Diagnosing Multiple Sclerosis

Multiple sclerosis is not an easy disease to diagnose. The fact that some of the symptoms it may exhibit can also be similar to some other types of ailments.

There are some instances that a condition having MS-like symptoms can be nothing more than some other stress related disorders. There are certain conditions that might imitate common MS symptoms. This can make it difficult for doctors to make an accurate after only a single test.

Currently, there is no single test available that may help provide an accurate diagnosis of multiple sclerosis. In properly diagnosing if one suffers from multiple sclerosis, neurologists depend on studying a patient’s medical history along with a thorough neurological examination wherein the function of the brain and the spinal cord is tested using various methods.

There are a number of neurological tests that doctors use in order to diagnose the onset of multiple sclerosis. There is what is called the Romberg’s sign wherein doctors test for ataxia or the clumsiness of movement not attributed to muscular weakness. This is usually done by letting the patient stand with the eyes closed.

Ataxia can also be evaluated in the different parts of the body through observation of the patient walking normally. Tests such as walking heel to toe as well as with finger to nose may be done to observe involuntary shaking or clumsiness which may be a possible symptom of multiple sclerosis. There is also the heel/shin test for ataxia. This test is also used for detecting cerebellar dysfunction. This is done by lifting the ball of the heel and bringing it towards the knee of the other leg and moved down towards the shin.

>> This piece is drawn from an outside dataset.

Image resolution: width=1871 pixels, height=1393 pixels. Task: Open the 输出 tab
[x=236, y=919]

Another test used by doctors to diagnose multiple sclerosis is the L’Hermitte’s sign. This is a test used to find lesions on the spinal cord in the neck area. The L’Hermitte’s sign actually describes the sensation of electrical buzzing in the limbs and body brought about by neck movements. The electrical buzzing sensations experienced are also called paraesthesia and may include tingling, partial numbness and sharp pains.

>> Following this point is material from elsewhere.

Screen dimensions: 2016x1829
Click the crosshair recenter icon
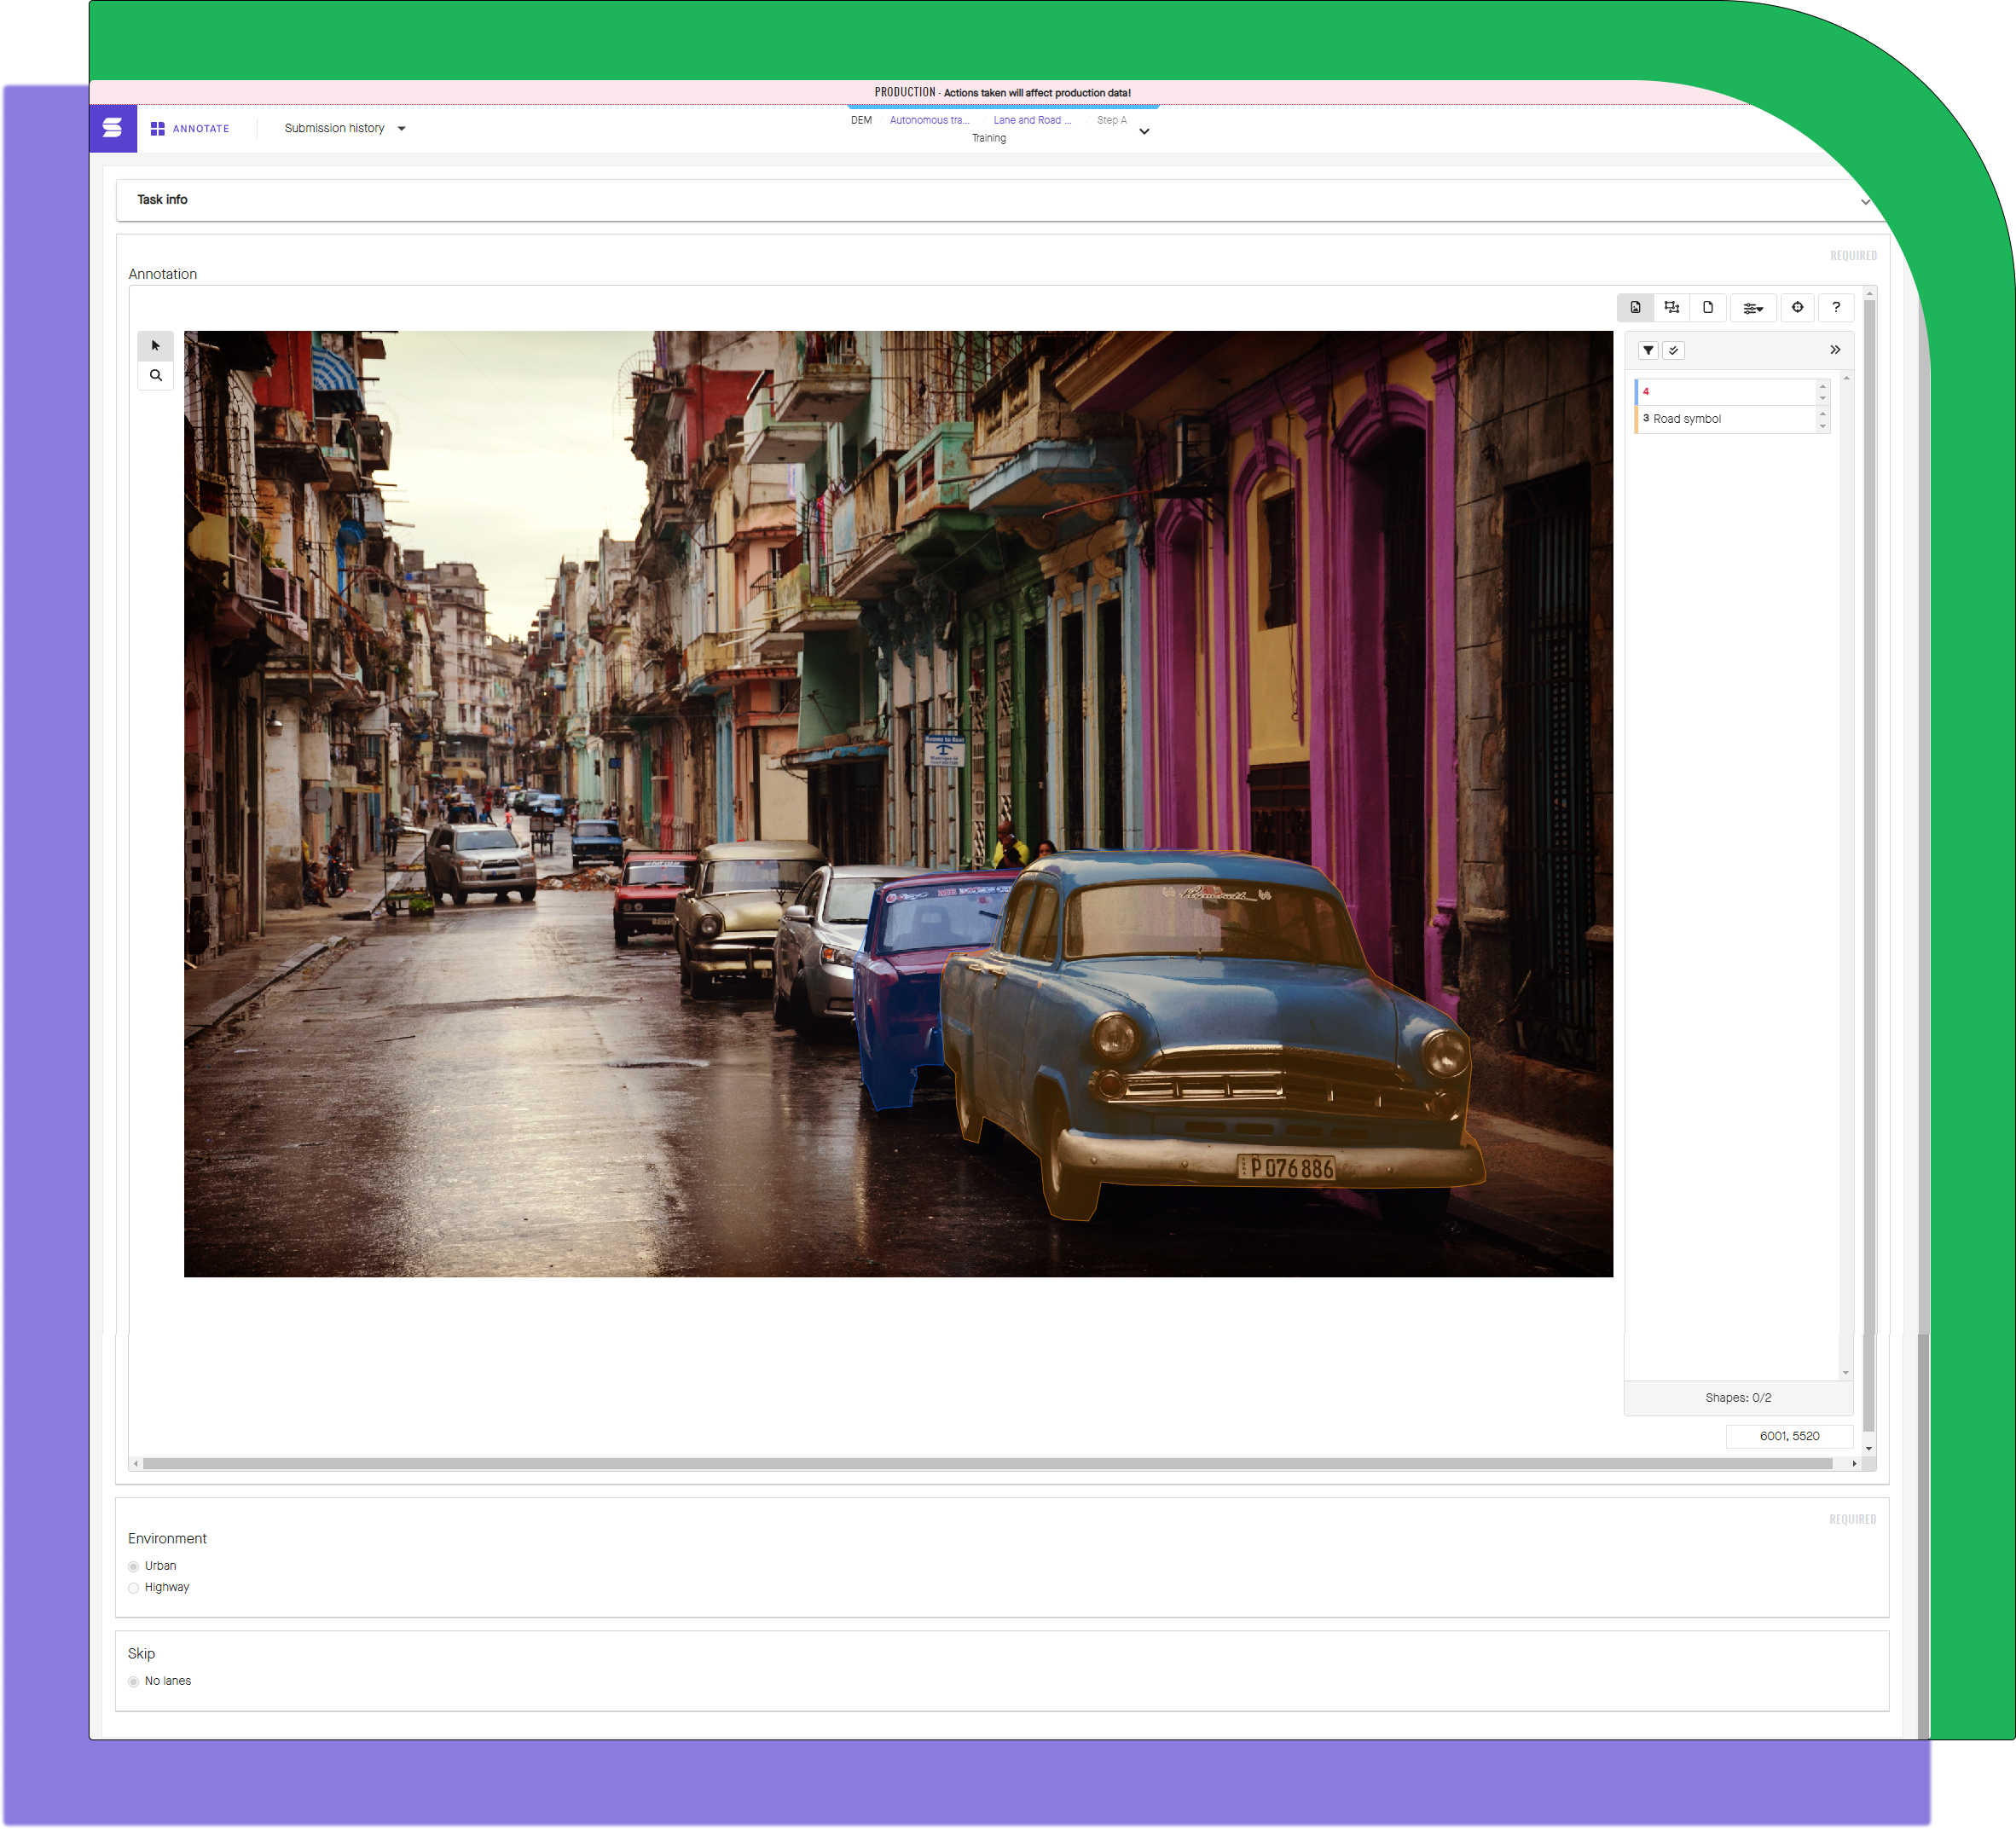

This can be triggered by lowering the head so the chin touches the chest area. The sensation may only last a couple of seconds but it may indicate that there may be lesions in the cervical spine. Neck movements may cause the damaged nerves to stretch and send out erroneous signals to the brain causing the electrical buzzing sensation.

The L’Hermitte’s sign can be linked to multiple sclerosis although it can also be associated with a number of other conditions such as arthritis, disc compression, or possible tumors. This test alone cannot solely tell if one has multiple sclerosis but should be used with a number of other tests in order to have a more accurate diagnosis.